In S.C., Obama Seeks a Spiritual Reawakening
Monday, October 29, 2007
CHARLESTON, S.C. -- As a man not only of God but of politics, the Rev. Joe Darby is an outspoken observer of the campaign scene. Reclining in his cluttered office at Morris Brown AME Church here, he witnesses the union between the pulpit and the polls.
"Politics does come down to some degree of emotion . . . ," says Darby, one of this state's most prominent African American preachers, whose church is a magnet for Democratic presidential hopefuls. "The Democratic Party is just catching up to that. It's been nauseatingly safe in recent years."
As if from Darby's mouth to Sen. Barack Obama's ears, the Democratic presidential candidate from Illinois -- hoping his campaign can recapture some of that old-time religious fervor -- launched a three-city gospel concert series over the weekend across the state, in North Charleston, Greenwood and Columbia. Although Obama did not attend the "Embrace the Change" series in person (instead campaigning in Iowa), he was here in spirit, appearing by video screen and sending out his surrogates, such as pastor Hezekiah Walker and singer Beverly Crawford.

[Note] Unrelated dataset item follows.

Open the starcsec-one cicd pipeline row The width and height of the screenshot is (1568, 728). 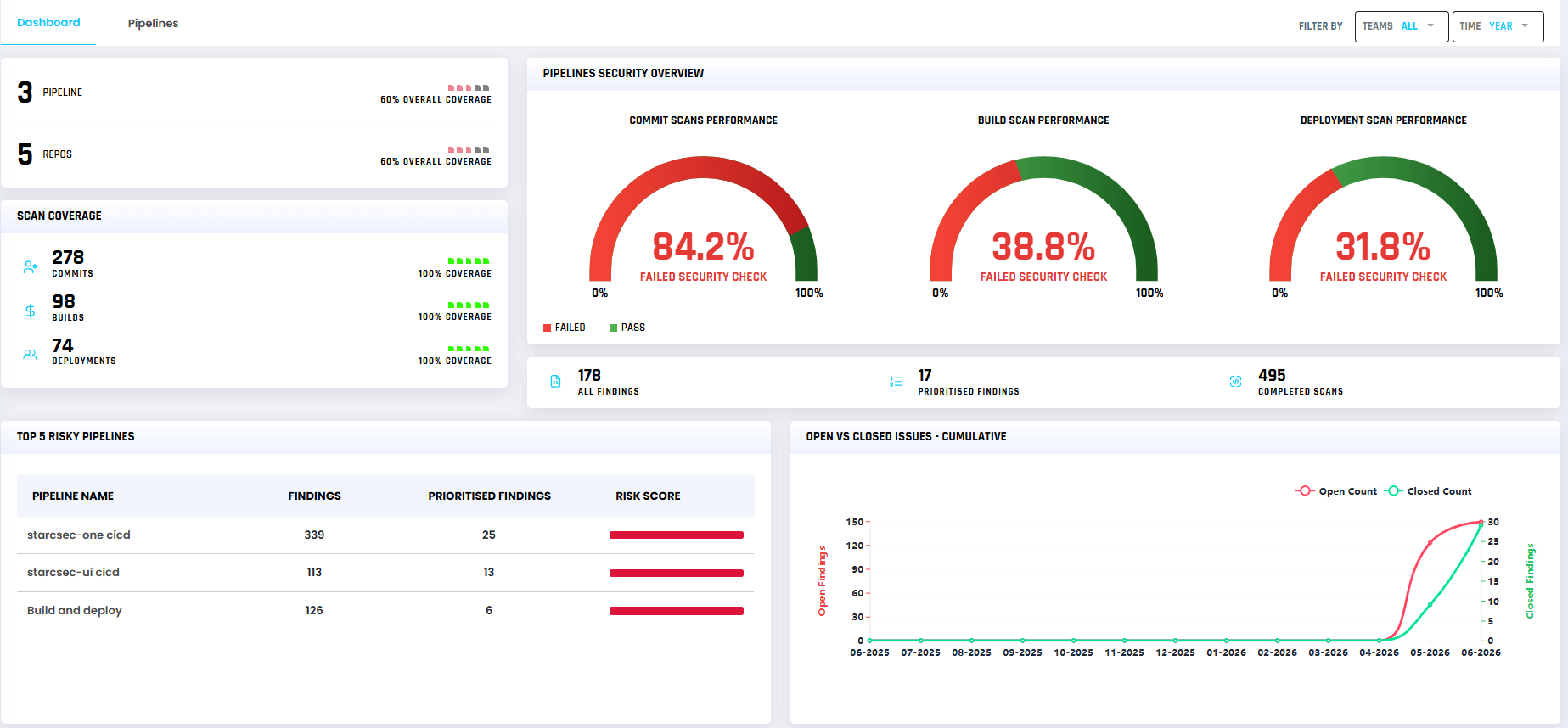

Obama's campaign could certainly use reenergizing. Since he announced his intention to run for the presidency, Obama -- and the powerful ebb that surrounded him wherever he woke, spoke, ate and sat -- seems to have withered beneath the supernova that is the Clinton campaign. Today, the senator from New York carries with her a fortified sense of inevitability, laughing off controversies while appearing on Sunday morning shows, showing no wounds from questions about fundraising, absorbing Obama's criticism over the weekend regarding Social Security. A recent Washington Post-ABC News poll shows Clinton leading Obama by more than 20 percent, with a lead of 13 percent among African American voters.
Those numbers mirror polling results in South Carolina, where any candidate hoping to capture this early primary state needs much of the African American vote. But Obama cannot presume such support as he tries to catch Clinton, who has been embraced by many black voters.
As Obama races after the Clinton juggernaut, trying to go on the offensive, some of the state's more prominent Democrats see him as "dinking-and-dunking" instead.
"What needs to be done, what we need to do now, is get these young folks re-fired up," says former state senator Herbert Fielding, an Obama supporter who works at the funeral home that his family has run since 1912. "And in the process of getting the youngsters re-fired up, it will dispel doubts in the older community."
But the first two concerts, in North Charleston and Greenwood, certainly are not testament to young people being reinvigorated by Obama. Yes, there are young folk who'll pose outside the events with the navy-blue Obama 'o8 shirts they've just bought from a makeshift Obama store, alongside tables with voter registration forms and volunteer sign-up sheets. But more often than not, the gospel concerts are populated with the retired and nearly retired, people who learned long ago not to take their right to vote for granted and so are perennially drawn to the polls.
"I support him," says Blondell Smalls, a 67-year-old retired home-care worker from John's Island, at the North Charleston event. "I like looking at him, and it's time for a change."
And Matthew Rivers, 70, says, "He's knows what to do. He's not going in there fumbling."
The events themselves seem to straddle a strange line between political pep rally and old-school revival. At the first two concerts, Obama appears by video offering his regrets for his non-attendance and thanking those who've come. At the Greenwood event, a video is shown that begins with Obama's convention speech in 2004 and then retells his life story. In North Charleston, a video display of a speech given by Michelle Obama in Iowa gives rise to calls of "You go, girl!"
(The gospel series also draws attention because of the inclusion of the Grammy-winning gospel singer Donnie McClurkin, who has publicly said he overcame his homosexual thoughts and desires through prayer.)
Each concert stirs some of the fervor that typified the Obama campaign in its early days. As the gospel acts perform, people rise to their feet, mothers hug daughters, old friends reach out to one another and then embrace strangers. Couples hold each other tight. Some close their eyes and sway in their seats. In Greenwood, most of the room is drawn to the stage, leaping up and down as if it were a mosh pit. The concerts' playbook was open to innovation. In North Charleston, the sister combo of Mary Mary recalled Beverly Crawford to the stage after her set, asking her to sing a few lines of her song "Praise Jehovah." The following night, with the show running long, Byron Cage did an impromptu set with a group of young liturgical dancers before he jumped from the stage to jam with the believers who had surrounded the stage.
"We've got the faith," Obama senior adviser Rick Wade tells those assembled on the first evening. "But now it's time to go to work."